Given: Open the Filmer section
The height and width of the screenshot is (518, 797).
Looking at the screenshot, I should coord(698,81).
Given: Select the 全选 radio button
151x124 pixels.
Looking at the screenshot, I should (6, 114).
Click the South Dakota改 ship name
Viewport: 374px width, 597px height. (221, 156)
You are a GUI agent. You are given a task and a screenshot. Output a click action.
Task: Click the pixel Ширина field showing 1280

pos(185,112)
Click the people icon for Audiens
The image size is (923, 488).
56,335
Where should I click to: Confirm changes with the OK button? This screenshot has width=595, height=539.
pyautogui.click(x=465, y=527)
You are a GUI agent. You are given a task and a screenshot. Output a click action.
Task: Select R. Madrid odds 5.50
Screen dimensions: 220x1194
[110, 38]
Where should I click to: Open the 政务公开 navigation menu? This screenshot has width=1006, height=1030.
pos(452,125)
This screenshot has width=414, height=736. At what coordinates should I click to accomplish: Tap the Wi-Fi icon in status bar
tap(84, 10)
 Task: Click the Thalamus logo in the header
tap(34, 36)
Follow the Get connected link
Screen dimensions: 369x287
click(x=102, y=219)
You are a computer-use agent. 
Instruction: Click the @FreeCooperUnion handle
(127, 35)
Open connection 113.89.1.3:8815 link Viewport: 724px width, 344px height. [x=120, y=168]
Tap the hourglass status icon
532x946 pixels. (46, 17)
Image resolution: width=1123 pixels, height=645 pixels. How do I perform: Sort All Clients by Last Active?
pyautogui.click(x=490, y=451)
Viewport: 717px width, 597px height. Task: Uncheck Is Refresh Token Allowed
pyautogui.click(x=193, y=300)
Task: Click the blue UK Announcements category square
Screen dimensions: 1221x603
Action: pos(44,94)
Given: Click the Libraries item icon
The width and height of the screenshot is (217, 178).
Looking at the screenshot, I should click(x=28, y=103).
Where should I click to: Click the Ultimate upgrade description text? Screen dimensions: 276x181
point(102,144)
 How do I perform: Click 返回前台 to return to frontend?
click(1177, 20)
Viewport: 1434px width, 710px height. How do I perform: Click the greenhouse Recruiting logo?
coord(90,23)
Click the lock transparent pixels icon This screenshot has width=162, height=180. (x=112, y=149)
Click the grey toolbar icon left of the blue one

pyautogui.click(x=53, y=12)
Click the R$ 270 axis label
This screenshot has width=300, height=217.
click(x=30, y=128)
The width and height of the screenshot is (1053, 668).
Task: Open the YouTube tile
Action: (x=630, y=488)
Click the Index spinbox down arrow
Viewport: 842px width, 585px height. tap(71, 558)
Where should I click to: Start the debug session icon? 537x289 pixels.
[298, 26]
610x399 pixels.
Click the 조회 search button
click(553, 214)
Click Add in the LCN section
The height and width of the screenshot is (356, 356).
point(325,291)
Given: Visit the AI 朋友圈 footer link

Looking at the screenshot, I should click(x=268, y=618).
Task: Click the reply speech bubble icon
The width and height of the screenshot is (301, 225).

▶ [Task objective] All entries above are to be copied exactly, with none left out.

▶ [Task solution]
Given: Open the Filmer section
The height and width of the screenshot is (518, 797).
Looking at the screenshot, I should coord(698,81).
Given: Select the 全选 radio button
151x124 pixels.
Looking at the screenshot, I should (6, 114).
Click the South Dakota改 ship name
Viewport: 374px width, 597px height. (221, 156)
You are a GUI agent. You are given a task and a screenshot. Output a click action.
Task: Click the pixel Ширина field showing 1280

pos(185,112)
Click the people icon for Audiens
The image size is (923, 488).
56,335
Where should I click to: Confirm changes with the OK button? This screenshot has width=595, height=539.
pyautogui.click(x=465, y=527)
You are a GUI agent. You are given a task and a screenshot. Output a click action.
Task: Select R. Madrid odds 5.50
Screen dimensions: 220x1194
[110, 38]
Where should I click to: Open the 政务公开 navigation menu? This screenshot has width=1006, height=1030.
pos(452,125)
This screenshot has width=414, height=736. At what coordinates should I click to accomplish: Tap the Wi-Fi icon in status bar
tap(84, 10)
 Task: Click the Thalamus logo in the header
tap(34, 36)
Follow the Get connected link
Screen dimensions: 369x287
click(x=102, y=219)
You are a computer-use agent. 
Instruction: Click the @FreeCooperUnion handle
(127, 35)
Open connection 113.89.1.3:8815 link Viewport: 724px width, 344px height. [x=120, y=168]
Tap the hourglass status icon
532x946 pixels. (46, 17)
Image resolution: width=1123 pixels, height=645 pixels. How do I perform: Sort All Clients by Last Active?
pyautogui.click(x=490, y=451)
Viewport: 717px width, 597px height. Task: Uncheck Is Refresh Token Allowed
pyautogui.click(x=193, y=300)
Task: Click the blue UK Announcements category square
Screen dimensions: 1221x603
Action: pos(44,94)
Given: Click the Libraries item icon
The width and height of the screenshot is (217, 178).
Looking at the screenshot, I should click(x=28, y=103).
Where should I click to: Click the Ultimate upgrade description text? Screen dimensions: 276x181
point(102,144)
 How do I perform: Click 返回前台 to return to frontend?
click(1177, 20)
Viewport: 1434px width, 710px height. How do I perform: Click the greenhouse Recruiting logo?
coord(90,23)
Click the lock transparent pixels icon This screenshot has width=162, height=180. (x=112, y=149)
Click the grey toolbar icon left of the blue one

pyautogui.click(x=53, y=12)
Click the R$ 270 axis label
This screenshot has width=300, height=217.
click(x=30, y=128)
The width and height of the screenshot is (1053, 668).
Task: Open the YouTube tile
Action: (x=630, y=488)
Click the Index spinbox down arrow
Viewport: 842px width, 585px height. tap(71, 558)
Where should I click to: Start the debug session icon? 537x289 pixels.
[298, 26]
610x399 pixels.
Click the 조회 search button
click(553, 214)
Click Add in the LCN section
The height and width of the screenshot is (356, 356).
point(325,291)
Given: Visit the AI 朋友圈 footer link

Looking at the screenshot, I should click(x=268, y=618).
Task: Click the reply speech bubble icon
The width and height of the screenshot is (301, 225).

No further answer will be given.